What's the difference in subatomic structure between a conductor and a non-conductor? I mean, some elements don't conduct electricity, while some do.
They are all atoms, and electricity is always electrons.
So why won't it flow sometimes, and why does it flow in other times?
 A: Conduction of charge has to do with the availability of electrons in the element to conduct charge by physically moving from one place inside the crystal structure of the material to another (that's what current is, movement of charge). Group I-III and transition elements conduct electricity. Moreover, they are solids so there is a high density of atoms per unit area inside them and thus a high density of electrons. Now in these elements, there are usually only 1 to 3 electrons available for conduction. What you have to realize is that, normally, with less than 4 electrons in the valence shell the nucleus is generally not strong enough to be able to confine the outermost shell electrons to the atoms. So these electrons usually fall out of the atoms, making them ions, and move about in the solid, always being affected by the charge of other nuclei nevertheless. This is called being in the conduction band, where the electron can move and conduct. That is why metals are described as ions in a 'sea of electrons'. And this type of bonding is called metallic bonding, which is described by the presence of ions and free electrons. Now this cannot happen if the nucleus is stronger than in the above situation, or there are more than 3 electrons in the valence shell. Now losing one electron requires a lot of energy as the nucleus is pulling with a greater charge (electrons in the valence shell are roughly the same distance off from the nucleus). This means no more formation of ions. Thus in carbon, for example, covalent bonds exist. And there are no free electrons in the material when the bonding is covalent, as the electrons are shared by atoms and aren't let go to roam about. Therefore, carbon, or diamond is a very good insulator. Similarly in oxygen or some other gas, for example, the bonding is covalent, so the electrons are not available for conduction. Furthermore, in gases the density of electrons is already less, but they still can conduct if ionised, meaning that they can lose/gain an electron, forming charges that can move and conduct (lightening strike).

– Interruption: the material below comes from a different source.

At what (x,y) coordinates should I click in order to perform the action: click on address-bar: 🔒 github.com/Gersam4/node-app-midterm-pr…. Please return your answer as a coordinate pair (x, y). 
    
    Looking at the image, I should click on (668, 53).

So it's not as simple as just atoms lying around in any material in similar fashions. No, there is a huge difference between how the atoms end up arranging themselves/forming some kind of bonds according to what is energetically the most feasible. And the type of bonding is the key here, it gives rise to the presence or absence of 'free' electrons in the material for conduction.

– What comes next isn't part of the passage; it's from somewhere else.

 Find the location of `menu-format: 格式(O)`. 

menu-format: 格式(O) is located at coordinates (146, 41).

Also, there are ionic solids, for example, which are compounds containing positive and negative ions held in fixed positions, this time due to the highly attractive forces. So there is nothing to move about and conduct electricity. But if you melt, for example NaCl, then you're giving the ions energy to overcome those highly attractive forces and move about. That's why ionic liquids conduct electricity and ionic solids do not.

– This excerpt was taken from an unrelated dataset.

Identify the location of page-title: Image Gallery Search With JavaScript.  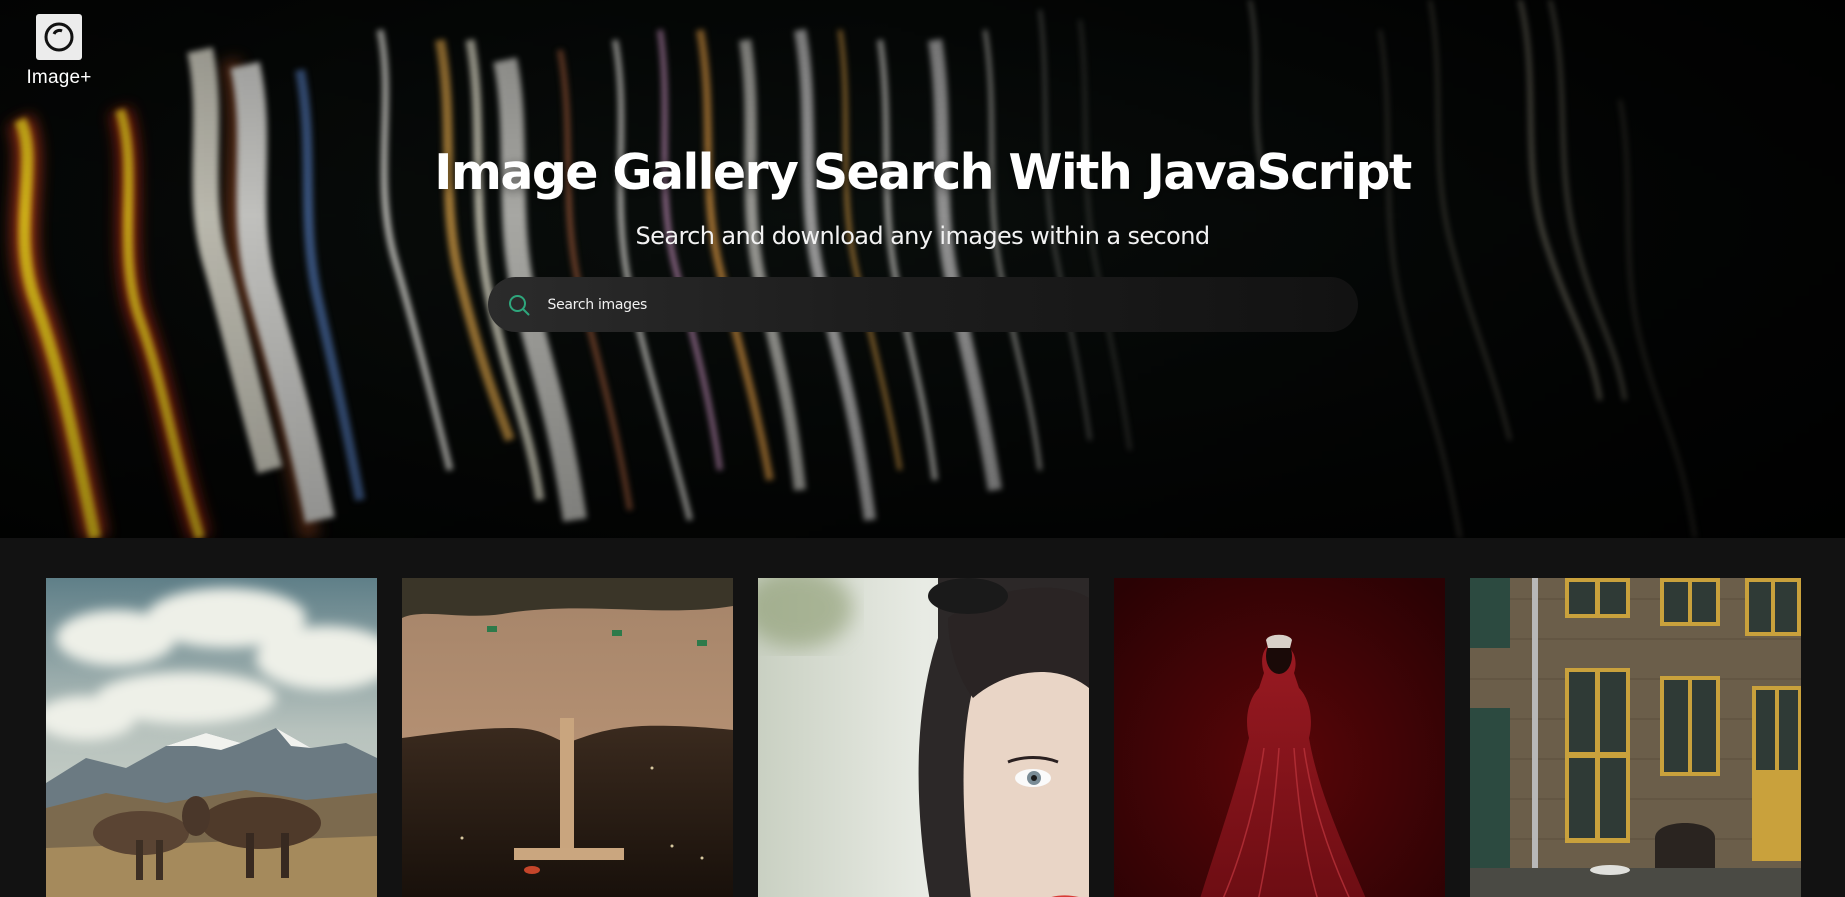
(923, 172).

So basically in the end, in a conductor, there appear free electrons but for an insulator that is not the case.
A: Conductivity depends on whether or not the electrons are free to move. In metals and semiconductors, the valence electrons are not attached to the atoms and can therefore conduct electricity. In insulators, the valence electrons are tightly bound to the atoms and an external electric field does not affect them but just causes polarization.